O’Leary has some similar ambitions, and some others as well. She plans to teach music for a living, but intends to make flying an important part of her life.
“In an ideal world, I see myself getting a recreational license and being able to have a side gig where I might be able to take people on scenic flights,” she told BusinessWest. “That would be a second source of income for me during the summers, because I’m going to be an educator.
“It would be awesome to be able to fly and also service others,” she went on, adding that she intends to make this a life-long pursuit. “You start doing this because you love it, and when you don’t stop loving it, you get to open up all kinds of possibilities.”
And with that, she spoke for everyone who has had the privilege to enjoy life in what’s known in aviation as the ‘left seat.’
Summing up the pursuit of a pilot’s license and recreational flying in general, MacIsaac said it’s like golf or many other activities one might pursue during their lifetime.

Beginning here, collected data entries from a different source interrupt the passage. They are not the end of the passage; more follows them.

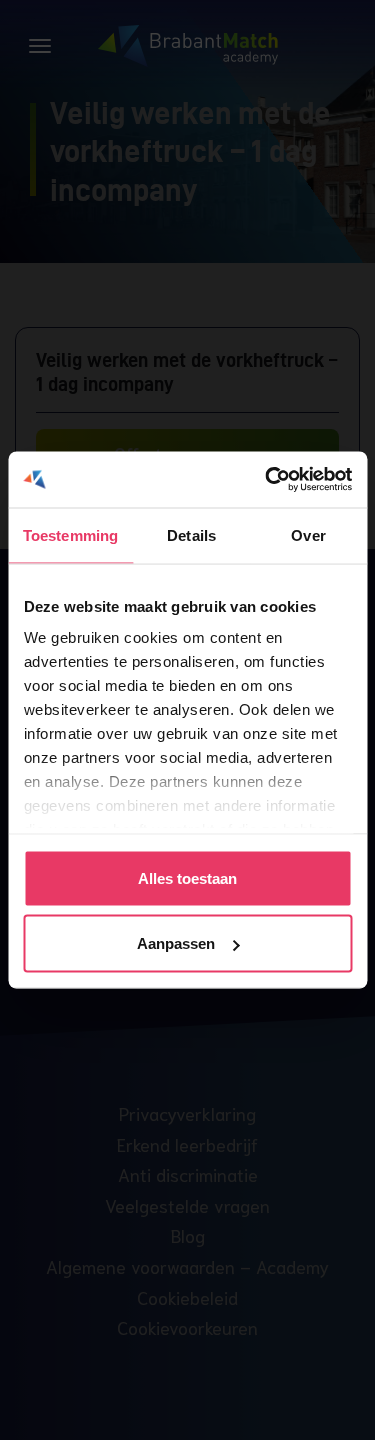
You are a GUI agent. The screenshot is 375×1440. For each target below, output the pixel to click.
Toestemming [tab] (70, 534)
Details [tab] (191, 534)
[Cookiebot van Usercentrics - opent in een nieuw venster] (267, 480)
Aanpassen (176, 943)
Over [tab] (308, 534)
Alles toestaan (187, 877)
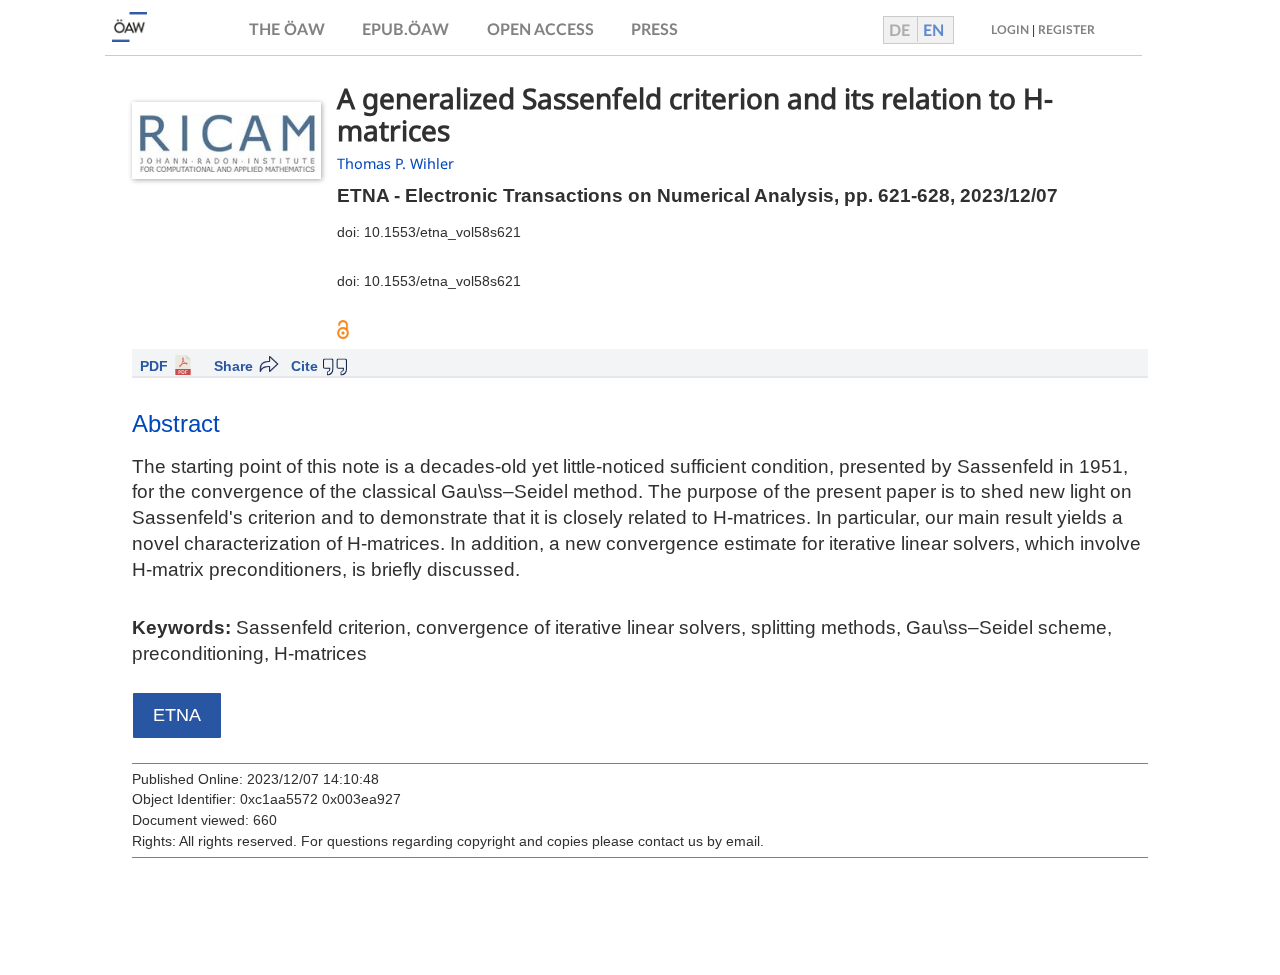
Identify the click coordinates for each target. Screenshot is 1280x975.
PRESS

“Some people are naturally going to be better at it than others, some people are going to enjoy it more and it’s going to become a big part of their life forever,” he explained. “And for some, it’s going to be something they tried, and maybe they enjoyed it, but for reason or another, they moved on to something else.”
Perhaps, but not too many of those activities can evoke the same kind of emotions — and the same kind of language used by those who have experienced flight.
As Greco said, “it’s like magic when that plane lifts off the ground.”